Senin, 14 April 2014

Pemilu yang Rileks dan Mahal

Pemilu yang Rileks dan Mahal

Rhenald Kasali  ;   Guru Besar FEUI, Pendiri Rumah Perubahan
JAWA POS, 13 April 2014
                                      
                                                                                         
                                                             
Adakah hubungan antara animasi yang dibuat harian The Financial Times tentang pemilu yang paling kompleks dan paling mahal di dunia dengan temuan survei Ipsos bahwa Indonesia adalah negara yang penduduknya paling bahagia di dunia?

Mungkin mengorelasikan keduanya sama saja dengan mengorelasikan jumlah burung yang bersarang di suatu desa dengan angka kelahiran yang tinggi di desa itu. Tak ada hubungannya, tapi kok begitu adanya.

Realitasnya senang, maka kita bahagia. Senang karena mampu melaksanakan pemilu secara damai. Tak diperlukan lagi panser, kawat berduri, tentara, dan senjata seperti di era orde baru. Juga tak ada kerusuhan atau rasa takut.

Untuk itu, kita patut memberikan apresiasi kepada kita semua, bukan kepada Amerika atau Uni Eropa. Skor kebahagiaan kita ditemukan Ipsos tertinggi, 51 persen, jauh di atas Tiongkok (19 persen), India (43 persen), atau Jepang (16 persen).

Meski begitu, ada beberapa catatan yang perlu kita renungkan. Pertama, benar kata Financial Times. Sistem pemilu kita ribet sehingga amat mahal, Rp 17 triliun (2014). Ditambah belanja parpol, caleg, serta capres dan cawapresnya, menurut perkiraan Bank Indonesia (BI), angkanya mencapai Rp 44,1 triliun, lebih mahal 10 persen ketimbang 2009.

Catatan kedua saya, pemilu ternyata punya peran penting bagi perekonomian. Menurut BI, belanja pemilu sejak 2013 hingga 2014 masing-masing mampu mendorong pertumbuhan ekonomi hingga 0,13 persen dan 0,19 persen.

Meski begitu, daya dorong itu mulai mengendur. Pada 2008 dan 2009, masing-masing mampu mendorong pertumbuhan ekonomi sebesar 0,23 persen dan 0,26 persen.

Catatan ketiga, meskipun anggarannya meningkat, ternyata kita masih menghadapi masalah distribusi sehingga masih ada daerah yang pelaksanaan pemilunya tertunda.

Catatan keempat, saya menangkap fenomena menguatnya peran masyarakat untuk mendapatkan wakil-wakil rakyat yang relatif lebih bersih. Misalnya, www.bersih2014.net, www.jariungu.com, dan www.matamassa.org yang bisa diakses via media sosial. Masyarakat yang menemukan kecurangan pun bisa melapor ke website itu.

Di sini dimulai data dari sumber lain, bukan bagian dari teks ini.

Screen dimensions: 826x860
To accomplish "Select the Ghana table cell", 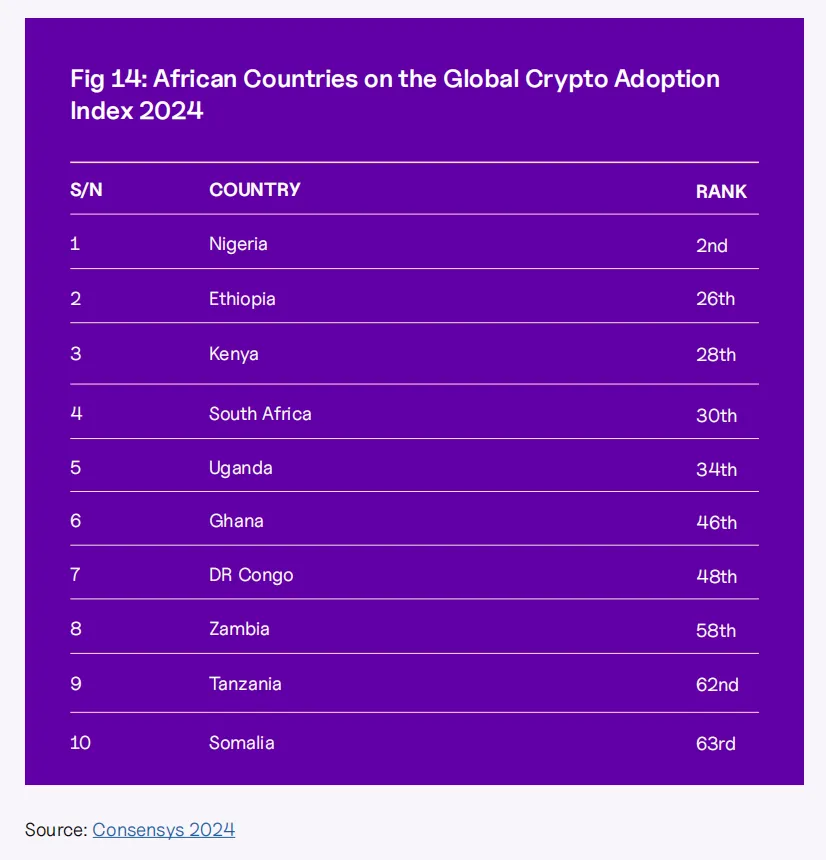I will click(236, 521).
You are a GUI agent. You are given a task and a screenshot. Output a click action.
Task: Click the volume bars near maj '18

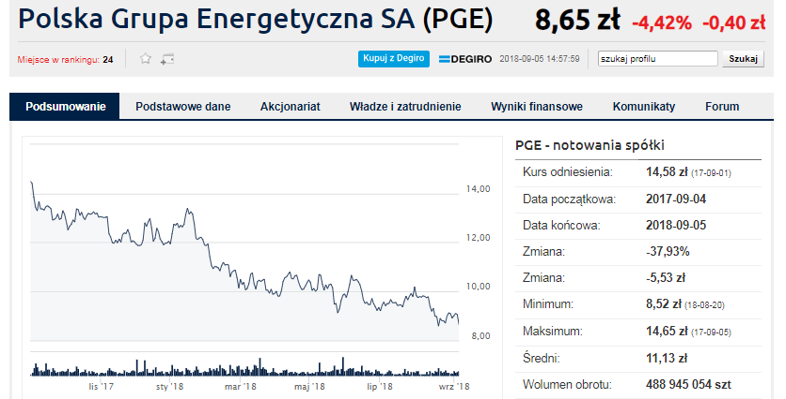pos(309,370)
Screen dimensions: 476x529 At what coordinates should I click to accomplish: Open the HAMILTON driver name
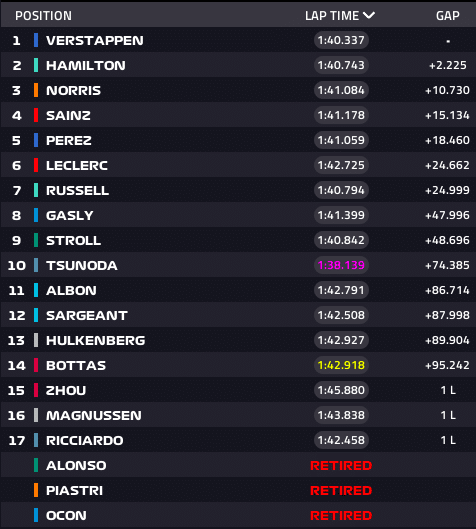86,65
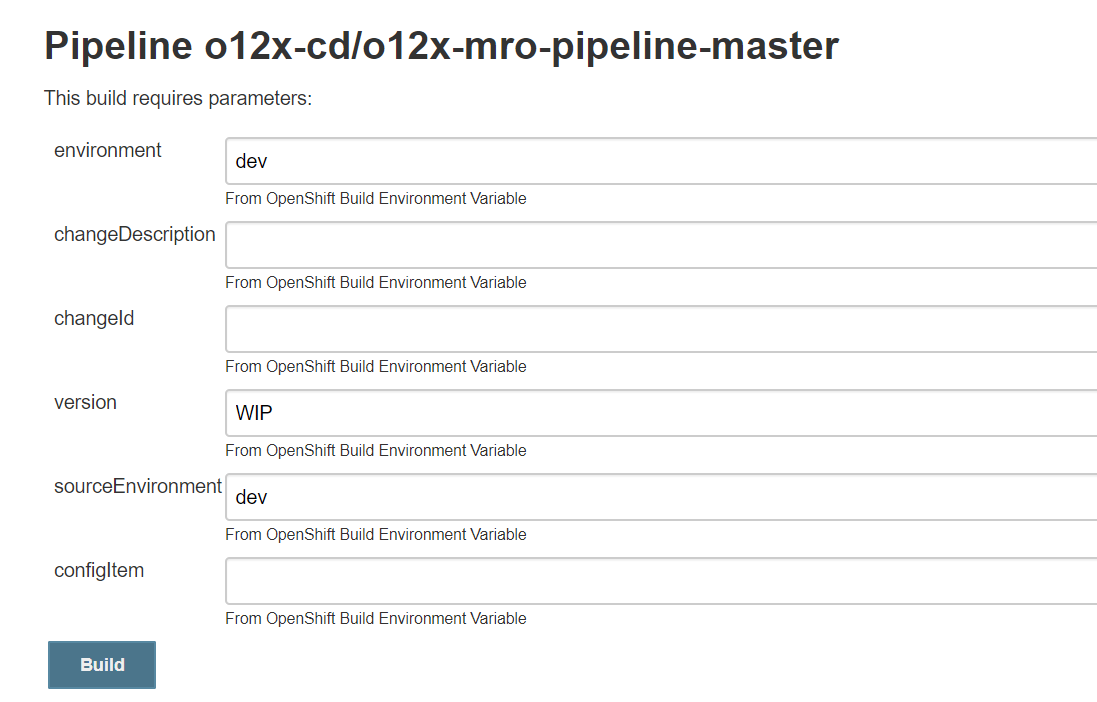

Akhirnya, ternyata masyarakat kita menjalani pemilu dengan sangat santai. Itu terjadi baik di kalangan pemilih maupun panitia penyelenggara pemilu. Misalnya, setelah mencoblos, mereka tidak ragu bercerita tentang pilihan politik masing-masing. Ada yang mengaku memilih partai A, tapi nanti akan pilih capres dari partai B. Alasannya, supaya nanti ada keseimbangan dan kontrol yang kuat. Tapi, ada juga yang sebaliknya dengan alasan pemerintahan ke depan harus kuat.

Tapi, apa pun alasannya, kali ini rakyat benar-benar rileks, tertawanya lebih lepas. Pilihan politik boleh diperdebatkan, tapi tidak dipaksakan sehingga di Pandaan, Pasuruan, kita bisa menyaksikan suasana di TPS bak pernikahan. Bahkan, pemilih yang datang diberi sajian sarapan gratis. Di salah satu kabupaten di Solo, Jawa Tengah, panitia memakai kostum sepak bola. Katanya, sekaligus untuk menyambut Piala Dunia 2014.

Semua itu sungguh menggambarkan betapa rileksnya masyarakat dalam pemilu. Padahal, sejatinya saat itu mereka tengah menghukum partai-partai yang tak mampu mengemban amanah atas kepercayaan yang mereka berikan lima tahun lalu. Tapi, mereka menghukum tanpa harus marah-marah.

Hasilnya, dari hasil hitung cepat (quick count), kita tahu partai-partai mana saja yang perolehan suaranya terpuruk. Sebagai bangsa pembelajar, kita tentu bisa mengambil banyak manfaat, evaluasi, dan tentu saja selalu ada ruang bagi perubahan. Dan sudah barang tentu, demokrasi tak boleh merampas kebahagiaan yang dirasakan oleh rakyat.